The establishment of the Aboriginal Lands Trust in 1966 was the first move by an Australian government this century to grant Aborigines title to land. Titles for the nine missions and reserves still operating in South Australia in 1966 were vested in the Trust. The Trust then leased these lands back to the local Aboriginal communities for a period of ninety-nine years with repeated rights of renewal. A further thirty-two small areas of land described under various forms of individual or family title as land for Aboriginal use were also vested in the Trust.
The next legislative move towards providing Aborigines with title to land came with the declaration of the Pitjantjatjara Land Rights Act in 1981. The land covered by this Act included the existing North-West Aboriginal Reserve as well as the adjoining pastoral leases of Ernabella, Granite Downs and Kenmore Park. Vacant Crown Land to the south of Ernabella was also transferred to the Pitjantjatjara.
Title to these lands was vested in a corporate body set up under the Act called Anangu Pitjantjatjaraku, meaning the Pitjantjatjara People. This collective was given the task of protecting the interests of the traditional owners in the land and administering the Act under the constitution approved by the Corporate Affairs Commission.
The land held by Anangu Pitjantjatjaraku cannot be sold, subdivided or resumed. Visitors must acquire a permit, as entry to the lands is restricted. Groups such as mining companies must negotiate over access and the conditions of development. If a satisfactory arrangement cannot be reached, the Aboriginal owners have the right to deny access.
Following the passing of this Act, the people who had formerly occupied land to the south of that declared under the Pitjantjatjara Land Rights Act sought similar title to their lands. These lands, known as Maralinga, comprise large areas in the west of the State which were resumed by the Commonwealth Government for weapons testing in the 1950s. At the time, the people were promised that their lands would be returned to them.
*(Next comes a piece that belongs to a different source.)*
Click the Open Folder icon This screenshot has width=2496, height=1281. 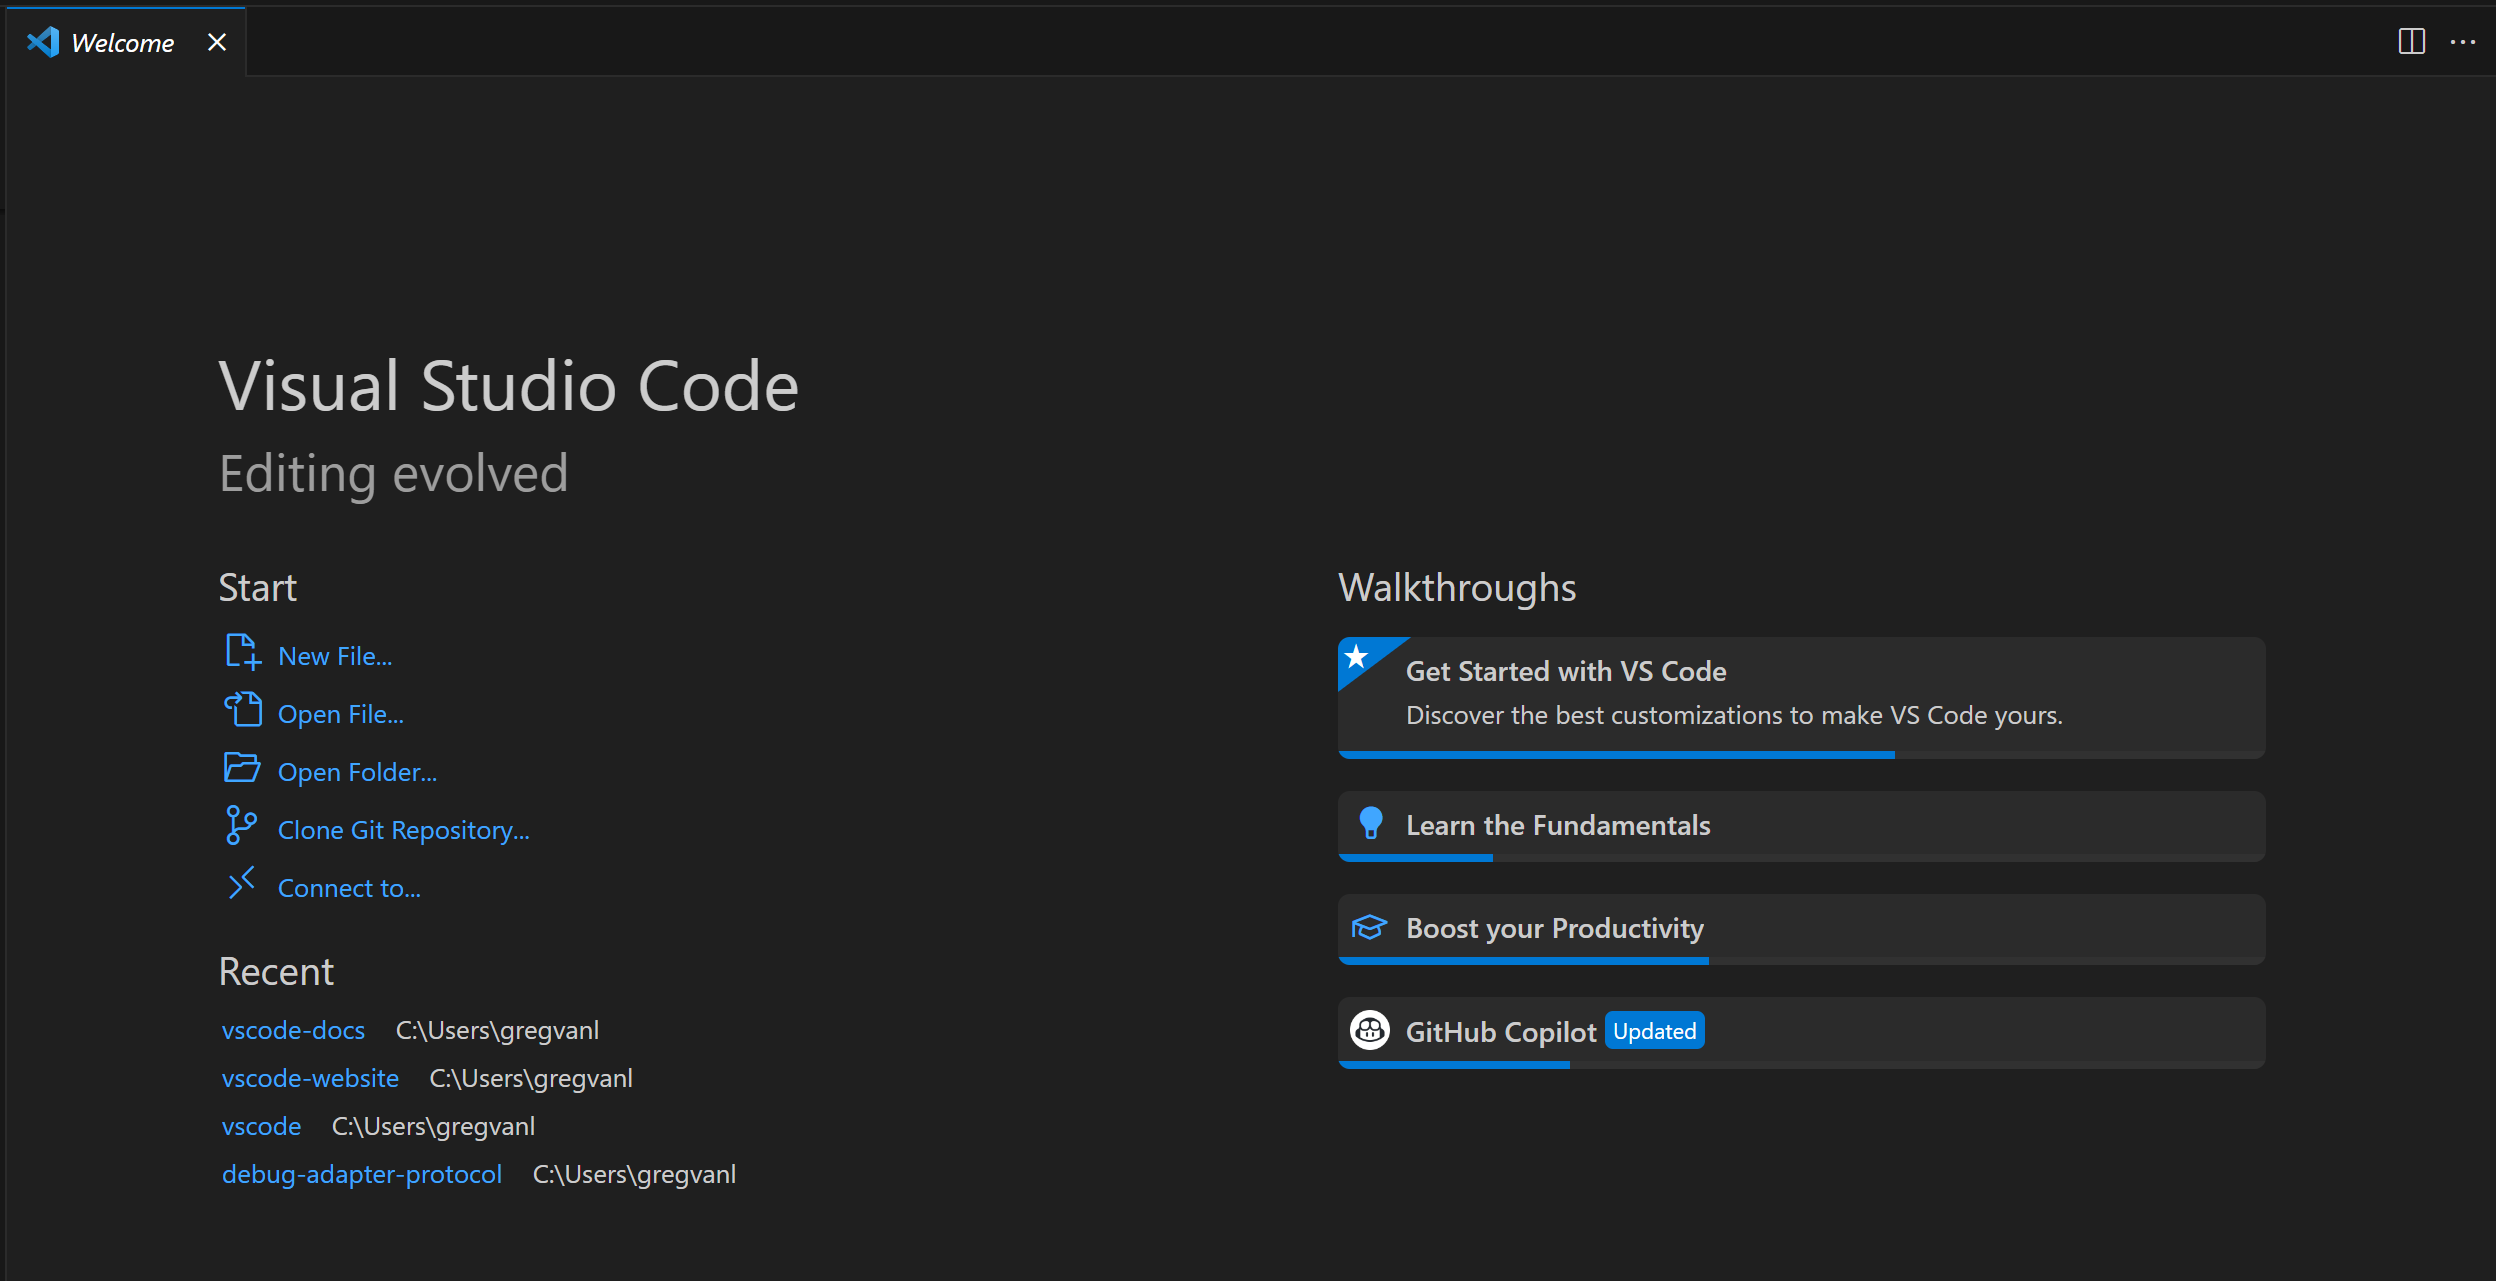click(241, 768)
With the passing of the Maralinga-Tjarutja Land Rights Act, 1984, they have now successfully reclaimed their country.
The third means by which Aboriginal people have begun to acquire land is through direct purchase on the open market with the assistance of Commonwealth funding. Money has been granted by the Department of Aboriginal Affairs and, since 1980, the Aboriginal Development Commission.
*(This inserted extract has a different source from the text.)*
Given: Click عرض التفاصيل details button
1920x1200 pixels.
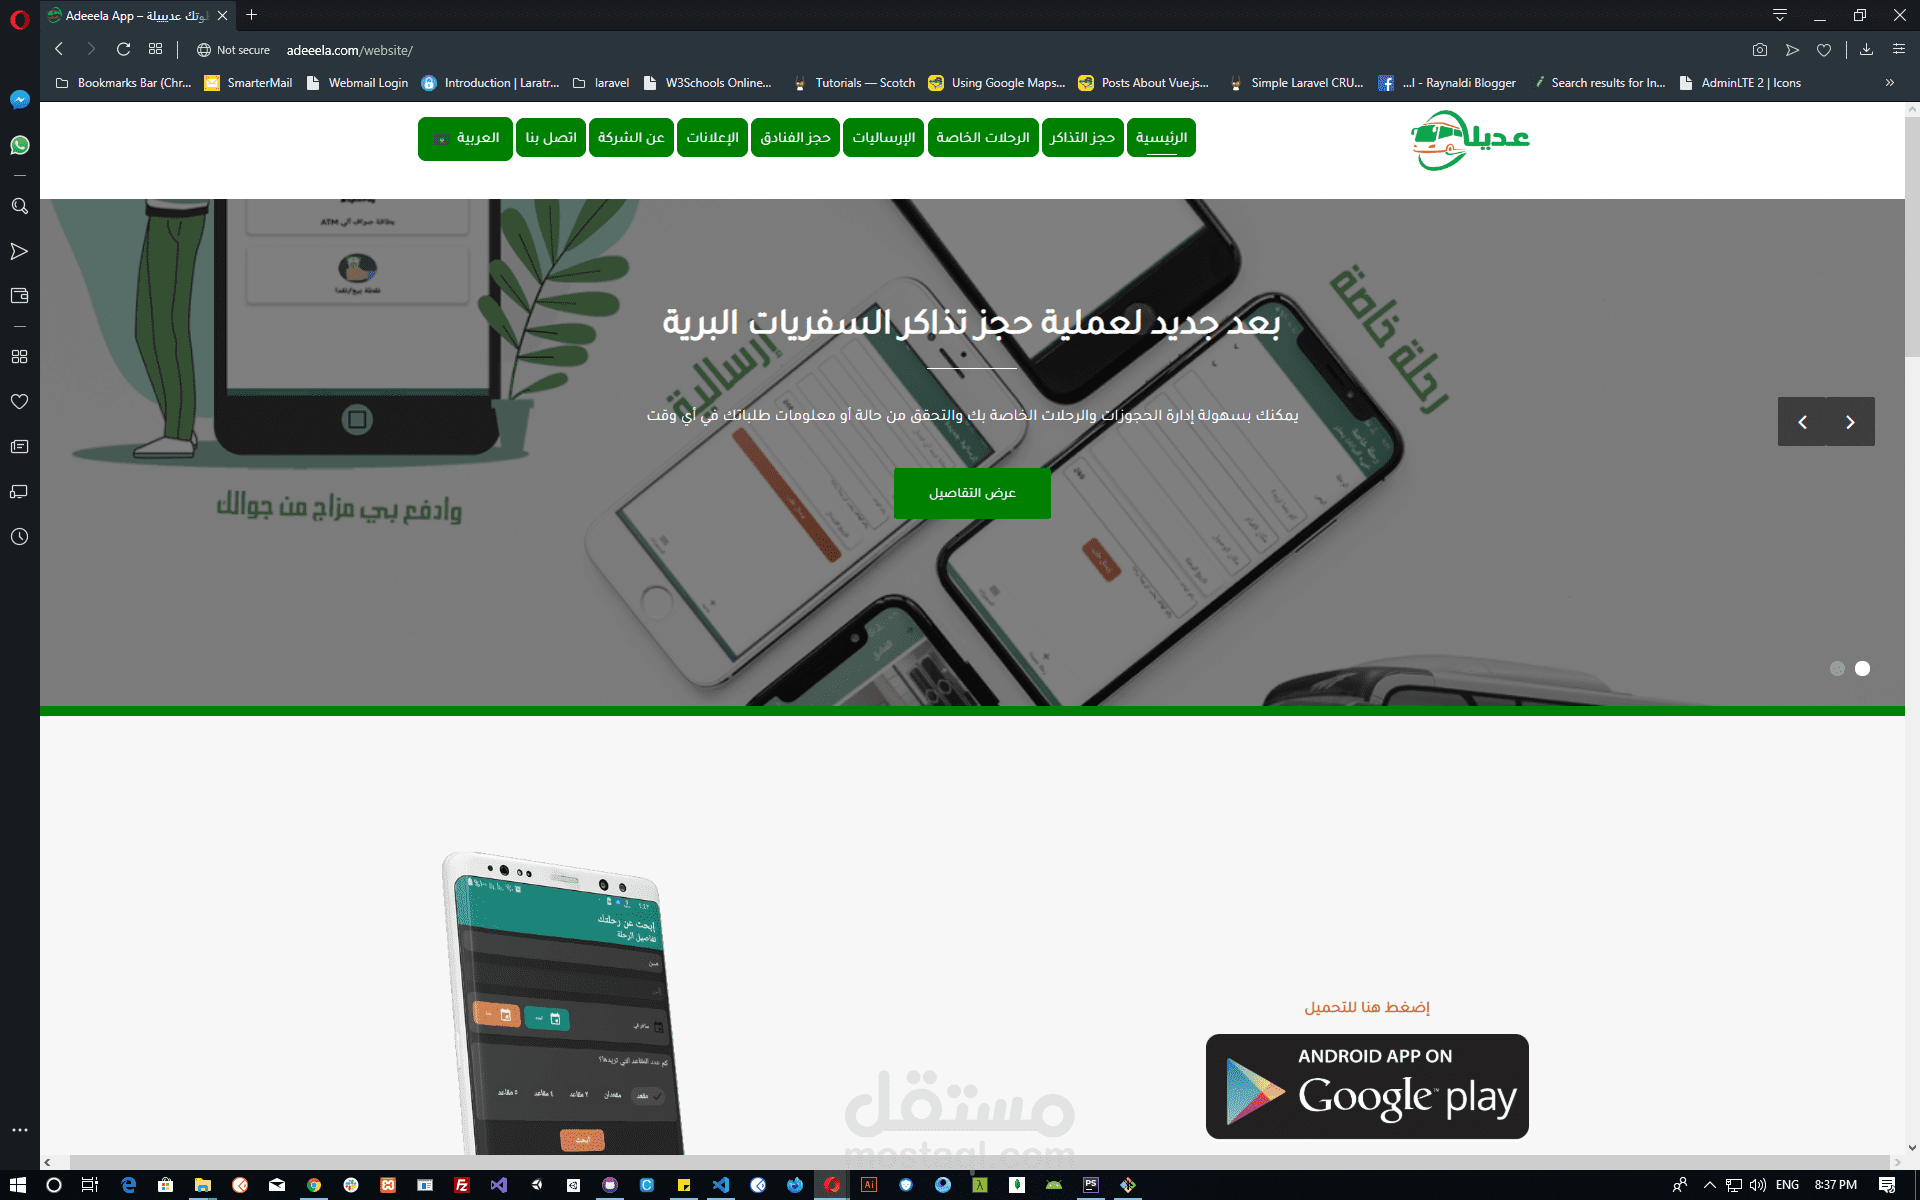Looking at the screenshot, I should 970,491.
In addition to the areas mapped as Aboriginal lands, there are many sites often on land not owned by Aborigines which are culturally significant and have been registered and given legal protection under the Aboriginal and Historic Relics Preservation Act of 1965.
The map shows the major settlements and outstations (or homelands) which have been established on those parts of traditional Pitjantjatjara land where either tenure is now secure under South Australian or Northern Territory legislation or, as is the case in Western Australia, the land has been reserved for use by Aborigines. The homelands movement, which is a return by small family units to their traditional areas from centralised mission and reserve settlements, has been a significant result of the land rights process. Title to land has enabled people to decentralise, and decentralisation has brought with it benefits such as improved food and health, declining infant mortality, and greater control by Aborigines of their own lives and families. The map of settlements and outstations in the north-west of South Australia reflects what was the probable distribution of people in this area in pre-European times, when Aborigines successfully occupied land Europeans came to regard as uninhabitable desert.